Thanks for the pointer! As far as we know the WebGPU development on firefox is a bit lagging behind, so we use Chrome and did not develop this project on firefox.
Well, based on the reply below, it sounds like they weren't testing in Firefox at all, so my guess is they were simply using APIs that only exist in Chrome right now. Whether those are actually necessary for the SD implementation, no idea.
Ah. Thanks for following up. I see it's mentioning there was a regression bug in v111 in that particular call, so I guess could use an older version. I'm going to subscribe to the bug too.
It took 10 years for WebGL to be widely available, and it is still barely used beyond some niche use cases like 3D models in ecommerce, or Flash's revenge when coupled with WASM.
There is an origin trial. They should enable that, then it would work in Chrome stable today. It's only supported on Windows and Mac right now though, I think.
Tested on Intel MacOS 12.5 PC with AMD 8GB RX 580 GPU, about 28 secs for 20 steps, surprisingly fast too.
I did have to go to chrome://flags and enable "Unsafe WebGPU" even on Chrome Canary (113.0.5656.0) before it would work, otherwise I just got "no adapter" errors.
This is a tangent, but I’ve been wondering… and perhaps HNera know?
I use some basic libre cad programs to plan my dream house project.
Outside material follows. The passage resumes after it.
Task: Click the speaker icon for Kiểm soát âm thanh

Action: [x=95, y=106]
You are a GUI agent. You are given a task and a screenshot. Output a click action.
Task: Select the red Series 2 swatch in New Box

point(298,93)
And their renderings are pretty non-photorealistic.
Are there any upscalers that can take an inside or outside house render and make it look like something from Pinterest? Meaning the input is an image, not text?
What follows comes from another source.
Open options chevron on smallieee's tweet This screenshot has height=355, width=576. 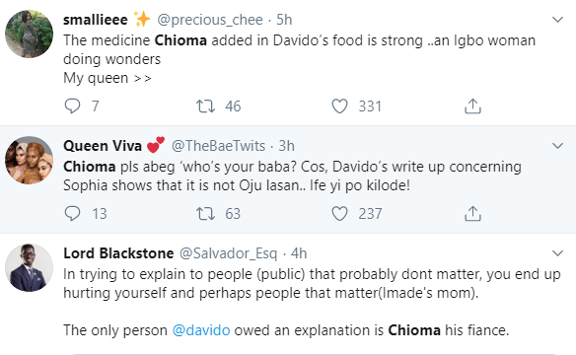pyautogui.click(x=557, y=20)
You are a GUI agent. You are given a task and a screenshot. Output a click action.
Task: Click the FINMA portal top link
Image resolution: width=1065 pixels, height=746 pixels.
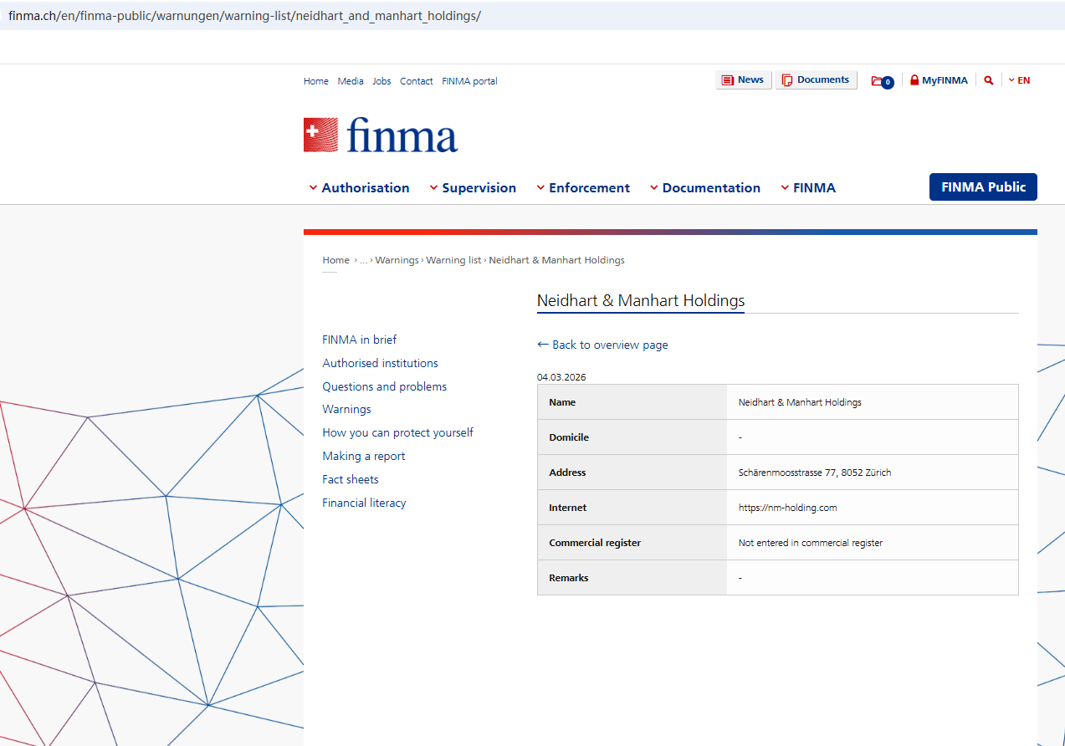[x=469, y=81]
Yes! Something like ControlNet is great for this. I use this[1] API on Replicate specifically because it offers the various methods (depth maps, edge detection, etc.)
Replicate sometimes give you free use (I forget if this model does), but if you pay then an image output will cost you about one cent.
Give it your image, write a prompt (something like "a modern living room"), choose your ControlNet model from the drop-down, and submit.
If you choose depth map, for example, it will generate its best guess depth map for your image and use that to steer the Stable Diffusion output. It's fascinating, and a lot of fun to play with.
The existing tooling around Stable Diffusion very often features either a style transfer tool or even have a an input image to be given together with the text prompt.
You can also try importing your CAD model into Blender, assigning some materials to the different objects and getting renders there, though tuning the render may take more time than tuning a prompt.
Yes of course. Optimizing and building the model to the format acceptable by ONNX web runtime will getting this in. On the other hand, we also need to enhance our own runtime (for example for better memory pool management) in the future.
Confirmed working on Windows with AMD RX 590 in Chrome Canary. About 23 seconds on average using DPM (20 steps), 55 second average using PNDM (50 steps).
Thanks for your interest! Most of the existing stable diffusion demos rely on a server behind to run the image generation. It means you need to host your own GPU server to support these workloads. It is hard to have the demo run purely on web browser, because stable diffusion usually has heavy computation and memory consumption.
The web stable diffusion directly puts stable diffusion model in your browser, and it runs directly through client GPU on users’ laptop. This means there is no queueing time for the server’s response. It also means more opportunities for client server co-optimizations, since essentially the “client” and “server” are both the single laptop. The web stable diffusion is also friendly for personalization and privacy. Since everything runs only on the client side and no interaction with server is needed, you can imagine to have your own style stable diffusion deployed and demonstrated on the web without sharing the model to anyone else, and you can also run with personalized model input (e.g., the text prompt in this case) without letting others know.
Thanks for your interest again! And we are happy to hear your feedback on your experiences and the functionalities you would like us to add in the future.
What happens when someone wants to update/upgrade the model to a newer version? Can they just get a “diff” and “patch” their model, or do they have to download a whole new one?
Upgrading the model is pretty easy. We just need to build the new model locally in the same way we build the current model. This usually takes fewer than 2min. If people want to deploy the new version to web browser and share for others to use, they just need to upload the model weights to some server (for example we are now using a public Hugging Face repo to store the weights), and provide a link pointing to the weights. This can be achieved also with little effort.
Usually Stable Diffusion (and most machine learning models) run on a server with the web front end (eg A1111's SD web ui) just providing a user interface. Even if you download it, you need to run the server on your computer. When you make a request to it you are using the CPU/GPU on the server.
The linked version runs a version of the stable diffusion model in the webbrowser, so it uses your own CPU (and in the case GPU) via the APIs provided by the web browser. This specific implementation uses an API called WebGPU which isn't yet widely supported.
(not the author) This is taking the model and running it entirely in the browser via web assembly and using webGPU, meaning the browser is executing compiled code directly, inside its own process. This is different to the 'web ui' implementations like Auto1111 which are just a website front-end for a python script that is running a server and running the model in a background process on your computer. It's a very different type of implementation.
They kindly provide instructions to run it (even on Apple M1).